“時局有變,你可以任意處置太北,到22号又給我母親在這信上又重複了一遍,說我再說一遍,如果時局有變,你可以任意處置太北。”
這是烈士左權将軍在犧牲前十天,即1942年5月15日寫給妻子劉志蘭家書裡的一段話,這裡的“太北”正是他和妻子唯一的女兒左太北。
這裡的“任意處置”是指:送給老百姓撫養或者舍棄其生命。
在這之前不久,左權卻在另一封信裡寫滿了對女兒的愛,初為人父的他在給妻子的信裡寫說:
“延安的天氣想來一定很冷了,記得太北小家夥是很怕冷的,在磚壁那幾天下雨起風,天氣較冷時,小家夥不就手也冰冷,鼻子不通,奶也不吃嗎?當心些,不要冷着這個小寶貝,我倆的小寶貝。
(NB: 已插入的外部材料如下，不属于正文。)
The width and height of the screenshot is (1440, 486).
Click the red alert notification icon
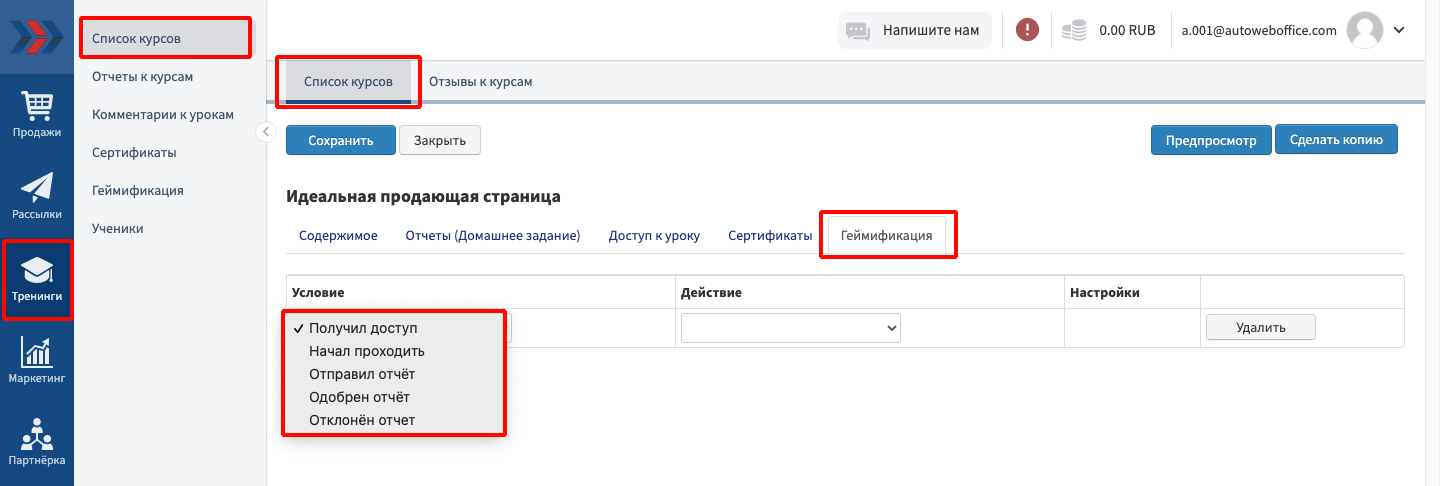click(1027, 30)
”
顯然,左權讓妻子“任意處置太北”并非由于不愛,而是有苦衷。實際上,左權之所以忍痛做這樣的選擇,是因為當時時局有了很大的變動:随着日本侵略軍加大對革命根據地的打擊,根據地的形勢已到了極其危急的時刻。
這句“任意處置太北”左權在信裡重複了一遍,之所以如此,自然是怕妻子和他一樣下不了決心。的确,誰能下得了決心抛下自己的親生女兒呢?
可在那個特殊的年代裡,為革命為抗日抛下親骨肉,卻是常有的事。
左權與女兒左太北
就在左權就女兒的“處置”交代完妻子後十天,日本軍隊出動大兵團突襲八路軍指揮部,左權将軍為了掩護彭德懷和大部隊撤退,在山西遼縣十字嶺突圍戰鬥中被炮彈擊中頭部,壯烈犧牲……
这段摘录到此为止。